### SET PROBLEM
Copy out the lines below, renaming "Instruction" to "Command" wherever it appears and leaving everything else untouched.

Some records
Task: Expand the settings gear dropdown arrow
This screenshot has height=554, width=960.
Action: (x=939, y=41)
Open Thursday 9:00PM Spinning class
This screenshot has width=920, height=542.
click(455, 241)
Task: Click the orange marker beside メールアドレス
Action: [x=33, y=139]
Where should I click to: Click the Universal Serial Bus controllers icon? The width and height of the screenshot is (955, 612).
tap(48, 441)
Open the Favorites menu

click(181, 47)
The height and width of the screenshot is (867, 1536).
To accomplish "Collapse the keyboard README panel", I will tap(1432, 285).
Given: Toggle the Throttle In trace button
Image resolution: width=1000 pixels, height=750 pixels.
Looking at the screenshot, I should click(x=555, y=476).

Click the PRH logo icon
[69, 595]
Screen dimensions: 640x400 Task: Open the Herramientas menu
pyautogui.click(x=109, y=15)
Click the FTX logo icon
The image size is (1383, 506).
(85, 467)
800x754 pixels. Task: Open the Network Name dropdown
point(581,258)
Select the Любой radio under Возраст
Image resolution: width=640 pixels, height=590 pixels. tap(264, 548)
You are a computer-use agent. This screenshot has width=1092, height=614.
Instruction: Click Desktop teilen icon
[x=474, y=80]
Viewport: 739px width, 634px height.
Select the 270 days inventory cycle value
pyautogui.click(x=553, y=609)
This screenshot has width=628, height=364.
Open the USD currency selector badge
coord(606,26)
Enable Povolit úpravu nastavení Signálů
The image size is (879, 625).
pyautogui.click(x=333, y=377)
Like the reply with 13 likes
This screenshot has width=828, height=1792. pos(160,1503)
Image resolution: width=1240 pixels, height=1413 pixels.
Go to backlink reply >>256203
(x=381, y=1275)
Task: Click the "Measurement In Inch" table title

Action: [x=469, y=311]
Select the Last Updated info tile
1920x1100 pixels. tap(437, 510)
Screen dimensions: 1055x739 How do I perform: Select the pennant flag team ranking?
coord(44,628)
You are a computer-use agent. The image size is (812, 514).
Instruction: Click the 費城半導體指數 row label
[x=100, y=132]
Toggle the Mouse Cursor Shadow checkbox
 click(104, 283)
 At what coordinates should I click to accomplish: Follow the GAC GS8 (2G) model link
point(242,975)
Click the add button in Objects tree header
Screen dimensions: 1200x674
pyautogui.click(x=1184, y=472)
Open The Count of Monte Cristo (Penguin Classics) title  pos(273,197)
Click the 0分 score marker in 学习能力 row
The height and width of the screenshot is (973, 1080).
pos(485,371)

### RESPONSE BELOW
Task: Expand the settings gear dropdown arrow
This screenshot has height=554, width=960.
Action: (x=939, y=41)
Open Thursday 9:00PM Spinning class
This screenshot has width=920, height=542.
click(455, 241)
Task: Click the orange marker beside メールアドレス
Action: [x=33, y=139]
Where should I click to: Click the Universal Serial Bus controllers icon? The width and height of the screenshot is (955, 612).
tap(48, 441)
Open the Favorites menu

click(181, 47)
The height and width of the screenshot is (867, 1536).
To accomplish "Collapse the keyboard README panel", I will tap(1432, 285).
Given: Toggle the Throttle In trace button
Image resolution: width=1000 pixels, height=750 pixels.
Looking at the screenshot, I should click(x=555, y=476).

Click the PRH logo icon
[69, 595]
Screen dimensions: 640x400 Task: Open the Herramientas menu
pyautogui.click(x=109, y=15)
Click the FTX logo icon
The image size is (1383, 506).
(85, 467)
800x754 pixels. Task: Open the Network Name dropdown
point(581,258)
Select the Любой radio under Возраст
Image resolution: width=640 pixels, height=590 pixels. tap(264, 548)
You are a computer-use agent. This screenshot has width=1092, height=614.
Command: Click Desktop teilen icon
[x=474, y=80]
Viewport: 739px width, 634px height.
Select the 270 days inventory cycle value
pyautogui.click(x=553, y=609)
This screenshot has width=628, height=364.
Open the USD currency selector badge
coord(606,26)
Enable Povolit úpravu nastavení Signálů
The image size is (879, 625).
pyautogui.click(x=333, y=377)
Like the reply with 13 likes
This screenshot has width=828, height=1792. pos(160,1503)
Image resolution: width=1240 pixels, height=1413 pixels.
Go to backlink reply >>256203
(x=381, y=1275)
Task: Click the "Measurement In Inch" table title

Action: [x=469, y=311]
Select the Last Updated info tile
1920x1100 pixels. tap(437, 510)
Screen dimensions: 1055x739 How do I perform: Select the pennant flag team ranking?
coord(44,628)
You are a computer-use agent. The image size is (812, 514).
Command: Click the 費城半導體指數 row label
[x=100, y=132]
Toggle the Mouse Cursor Shadow checkbox
 click(104, 283)
 At what coordinates should I click to accomplish: Follow the GAC GS8 (2G) model link
point(242,975)
Click the add button in Objects tree header
Screen dimensions: 1200x674
pyautogui.click(x=1184, y=472)
Open The Count of Monte Cristo (Penguin Classics) title  pos(273,197)
Click the 0分 score marker in 学习能力 row
The height and width of the screenshot is (973, 1080).
pos(485,371)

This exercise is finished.